You cannot tell when neutron will decay due to observer ignorance of higher dimensional state, not due to indeterminism

There are two problems with this:

1: If a system is deterministic in an unobservable higher dimension, but not in observable reality, is it really correct to say that the system is deterministic?

2: The notion of determinism in an unobservable higher dimension seems like a hidden variable theory. Hidden variable theories have been invalidated by Bell's theorem.

  • Author
2 minutes ago, KJW said:

1: If a system is deterministic in an unobservable higher dimension, but not in observable reality, is it really correct to say that the system is deterministic?

The system is still fully deterministic. Just like a 3D object projected on a 2D wall. Information is lost in 2D, but is still available indirectly. Even if observer is ignorant of the 3D object, it does not make the object indeterministic.

5 minutes ago, KJW said:

2: The notion of determinism in an unobservable higher dimension seems like a hidden variable theory. Hidden variable theories have been invalidated by Bell's theorem.

Bell's theorem does not disprove determinism, only local hidden variables, but not non-local ones. Non-local deterministic theories (e.g., Bohmian mechanics) still remain viable.

2 hours ago, AThinker1 said:

The system is still fully deterministic. Just like a 3D object projected on a 2D wall. Information is lost in 2D, but is still available indirectly. Even if observer is ignorant of the 3D object, it does not make the object indeterministic.

Bell's theorem does not disprove determinism, only local hidden variables, but not non-local ones. Non-local deterministic theories (e.g., Bohmian mechanics) still remain viable.

I'm not sure that is right. I read an interesting paper on Bohm's hidden variable theory here: https://arxiv.org/pdf/2401.04002

The conclusion says:-

We have shown that examination of the logic of von Neumann’s argument leads to the conclusion that the existence of hidden variables capable of allowing the exact prediction of all physical quantities would mean that quantum mechanics in its present form would have to be false, that is, the existence of hidden variables would contradict quantum mechanics, and their inclusion requires a vastly modified theory. Of course, this follows already from the fact that physical quantities represented by non-commuting operators must satisfy an uncertainty relation.

Another powerful argument against hidden variables has been presented by Pauli. In a letter to Fierz he wrote ([
18, 19] Pauli to Fierz, Jan. 6, 1952, p. 499, no 1337):

" I want to call special attention to the thermodynamics of ensembles, consisting of the same type of subensembles (Einstein-Bose or Fermi-Dirac statistics).
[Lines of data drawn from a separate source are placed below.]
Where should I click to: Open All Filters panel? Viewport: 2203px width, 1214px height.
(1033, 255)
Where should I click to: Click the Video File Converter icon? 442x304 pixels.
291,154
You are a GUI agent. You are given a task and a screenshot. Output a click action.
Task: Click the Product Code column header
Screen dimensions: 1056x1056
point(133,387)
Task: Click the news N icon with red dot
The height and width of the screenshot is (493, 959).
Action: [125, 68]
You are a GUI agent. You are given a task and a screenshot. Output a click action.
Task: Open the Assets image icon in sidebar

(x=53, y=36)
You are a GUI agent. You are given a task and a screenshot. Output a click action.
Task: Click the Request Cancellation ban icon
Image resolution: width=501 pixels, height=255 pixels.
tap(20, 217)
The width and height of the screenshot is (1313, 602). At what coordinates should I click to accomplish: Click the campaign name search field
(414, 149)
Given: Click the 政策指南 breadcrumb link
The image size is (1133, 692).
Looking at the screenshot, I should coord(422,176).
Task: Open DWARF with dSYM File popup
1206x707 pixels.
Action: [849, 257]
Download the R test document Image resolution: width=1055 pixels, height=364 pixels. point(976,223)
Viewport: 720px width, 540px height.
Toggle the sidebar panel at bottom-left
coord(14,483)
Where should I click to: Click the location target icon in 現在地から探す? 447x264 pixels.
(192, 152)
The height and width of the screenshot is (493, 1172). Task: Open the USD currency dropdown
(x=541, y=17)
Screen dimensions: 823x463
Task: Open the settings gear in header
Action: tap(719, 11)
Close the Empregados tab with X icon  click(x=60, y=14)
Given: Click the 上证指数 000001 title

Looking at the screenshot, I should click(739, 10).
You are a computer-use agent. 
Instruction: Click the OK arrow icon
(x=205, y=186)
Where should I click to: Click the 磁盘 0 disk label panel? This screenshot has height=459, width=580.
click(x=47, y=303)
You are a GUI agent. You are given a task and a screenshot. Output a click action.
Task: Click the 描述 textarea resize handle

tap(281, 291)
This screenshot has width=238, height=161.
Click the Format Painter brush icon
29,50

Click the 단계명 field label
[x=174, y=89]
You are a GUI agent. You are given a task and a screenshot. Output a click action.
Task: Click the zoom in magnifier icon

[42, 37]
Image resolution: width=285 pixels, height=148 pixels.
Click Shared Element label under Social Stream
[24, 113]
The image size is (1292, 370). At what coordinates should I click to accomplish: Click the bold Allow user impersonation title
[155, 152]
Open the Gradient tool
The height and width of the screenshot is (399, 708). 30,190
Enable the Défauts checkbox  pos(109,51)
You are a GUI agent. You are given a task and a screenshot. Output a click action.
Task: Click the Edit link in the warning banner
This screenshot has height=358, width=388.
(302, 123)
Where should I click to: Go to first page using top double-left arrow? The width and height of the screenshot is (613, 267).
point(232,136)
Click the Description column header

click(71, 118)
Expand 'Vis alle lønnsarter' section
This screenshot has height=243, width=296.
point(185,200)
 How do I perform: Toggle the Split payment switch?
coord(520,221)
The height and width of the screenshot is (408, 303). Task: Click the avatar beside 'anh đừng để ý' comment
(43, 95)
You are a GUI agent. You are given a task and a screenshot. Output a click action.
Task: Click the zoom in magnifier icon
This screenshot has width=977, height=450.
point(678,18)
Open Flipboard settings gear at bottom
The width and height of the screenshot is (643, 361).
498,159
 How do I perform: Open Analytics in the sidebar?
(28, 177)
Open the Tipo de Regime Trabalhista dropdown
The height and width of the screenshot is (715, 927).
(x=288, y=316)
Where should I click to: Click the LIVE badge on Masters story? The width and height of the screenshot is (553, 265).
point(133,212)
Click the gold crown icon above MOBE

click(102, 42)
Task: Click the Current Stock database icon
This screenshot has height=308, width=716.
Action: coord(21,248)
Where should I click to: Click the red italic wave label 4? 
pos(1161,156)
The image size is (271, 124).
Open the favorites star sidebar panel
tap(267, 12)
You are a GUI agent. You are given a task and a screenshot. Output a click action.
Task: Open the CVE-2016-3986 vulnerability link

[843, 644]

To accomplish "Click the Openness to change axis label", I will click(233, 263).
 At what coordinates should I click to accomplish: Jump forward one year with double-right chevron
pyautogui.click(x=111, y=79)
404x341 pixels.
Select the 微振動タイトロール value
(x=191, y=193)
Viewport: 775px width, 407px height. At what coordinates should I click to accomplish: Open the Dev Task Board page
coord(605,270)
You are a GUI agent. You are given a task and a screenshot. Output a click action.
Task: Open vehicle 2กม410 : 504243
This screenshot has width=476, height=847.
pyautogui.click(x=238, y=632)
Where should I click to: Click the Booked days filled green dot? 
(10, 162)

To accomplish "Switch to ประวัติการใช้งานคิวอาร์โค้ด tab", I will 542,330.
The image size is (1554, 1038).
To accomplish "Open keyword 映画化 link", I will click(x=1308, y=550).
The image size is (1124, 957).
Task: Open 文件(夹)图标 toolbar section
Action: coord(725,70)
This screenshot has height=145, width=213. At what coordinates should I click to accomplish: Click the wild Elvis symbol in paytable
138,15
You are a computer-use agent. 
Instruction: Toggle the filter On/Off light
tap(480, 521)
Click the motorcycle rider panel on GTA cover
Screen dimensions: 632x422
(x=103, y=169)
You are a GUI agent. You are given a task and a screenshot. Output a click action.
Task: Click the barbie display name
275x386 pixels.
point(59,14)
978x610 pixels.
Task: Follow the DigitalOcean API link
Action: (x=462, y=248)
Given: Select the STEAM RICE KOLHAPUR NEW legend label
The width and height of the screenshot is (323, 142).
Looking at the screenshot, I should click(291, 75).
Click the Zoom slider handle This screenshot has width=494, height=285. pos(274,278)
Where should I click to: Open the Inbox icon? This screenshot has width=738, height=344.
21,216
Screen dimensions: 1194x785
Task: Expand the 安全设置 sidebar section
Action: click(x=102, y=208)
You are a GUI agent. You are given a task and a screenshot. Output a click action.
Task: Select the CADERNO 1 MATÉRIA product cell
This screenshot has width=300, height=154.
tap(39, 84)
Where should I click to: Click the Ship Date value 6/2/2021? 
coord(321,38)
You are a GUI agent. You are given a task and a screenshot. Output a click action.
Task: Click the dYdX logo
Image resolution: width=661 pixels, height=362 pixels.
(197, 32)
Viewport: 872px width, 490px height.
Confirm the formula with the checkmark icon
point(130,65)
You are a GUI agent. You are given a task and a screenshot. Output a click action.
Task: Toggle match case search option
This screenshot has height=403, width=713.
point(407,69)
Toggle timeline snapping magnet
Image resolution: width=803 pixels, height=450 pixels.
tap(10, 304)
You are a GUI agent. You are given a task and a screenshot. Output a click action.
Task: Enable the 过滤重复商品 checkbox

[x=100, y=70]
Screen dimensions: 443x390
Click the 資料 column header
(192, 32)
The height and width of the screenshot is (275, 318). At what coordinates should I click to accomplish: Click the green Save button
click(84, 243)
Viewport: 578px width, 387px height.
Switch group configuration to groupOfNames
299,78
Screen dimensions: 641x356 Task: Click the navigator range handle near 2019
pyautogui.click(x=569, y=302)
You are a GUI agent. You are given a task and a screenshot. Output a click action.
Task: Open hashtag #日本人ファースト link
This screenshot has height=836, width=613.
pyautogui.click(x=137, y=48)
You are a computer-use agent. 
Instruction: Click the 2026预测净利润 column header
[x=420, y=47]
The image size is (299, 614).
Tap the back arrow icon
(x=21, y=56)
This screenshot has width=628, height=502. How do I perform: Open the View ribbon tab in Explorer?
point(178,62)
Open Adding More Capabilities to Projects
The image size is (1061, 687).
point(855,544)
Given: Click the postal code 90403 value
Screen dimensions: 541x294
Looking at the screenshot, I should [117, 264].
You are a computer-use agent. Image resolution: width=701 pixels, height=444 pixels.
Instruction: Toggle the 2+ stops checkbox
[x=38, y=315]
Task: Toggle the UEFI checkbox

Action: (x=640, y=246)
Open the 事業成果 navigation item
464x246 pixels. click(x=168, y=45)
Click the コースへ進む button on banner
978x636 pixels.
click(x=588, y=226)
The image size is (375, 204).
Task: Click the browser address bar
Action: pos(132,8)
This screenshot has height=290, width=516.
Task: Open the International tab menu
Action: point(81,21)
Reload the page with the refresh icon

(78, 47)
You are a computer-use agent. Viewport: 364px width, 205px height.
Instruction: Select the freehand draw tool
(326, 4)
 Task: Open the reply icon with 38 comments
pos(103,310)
What is important to me is not the energy values but the statistical weights, further the indifference of the thermodynamic-statistical reasoning to the “wave-particle” alternative and Gibbs’ point that identical or only similar states behave qualitatively differently. If hidden parameters exist, not only on paper, but determine a really different behavior of different single systems (e.g.particles)— according to their “real” values—so must—completely independent of the question of the technical measurability of the parameters—the Einstein-Bose or Fermi-Dirac statistics be completely disrupted. Since there is no basis to assume that the thermodynamic weights should be determined by only half (or a part of) “reality”. Either two states are identical or not (there is no “similar”) and if the ψ function is not a complete description of single systems, states with the same ψ function will not be identical. Every argument with the goal of saving the Einstein-Bose and Fermi-Dirac statistics from the causal parameter mythology must fail because it - taking into account the usual theory in which the ψ function is a complete description of a state—declares the other half of reality to be unreal."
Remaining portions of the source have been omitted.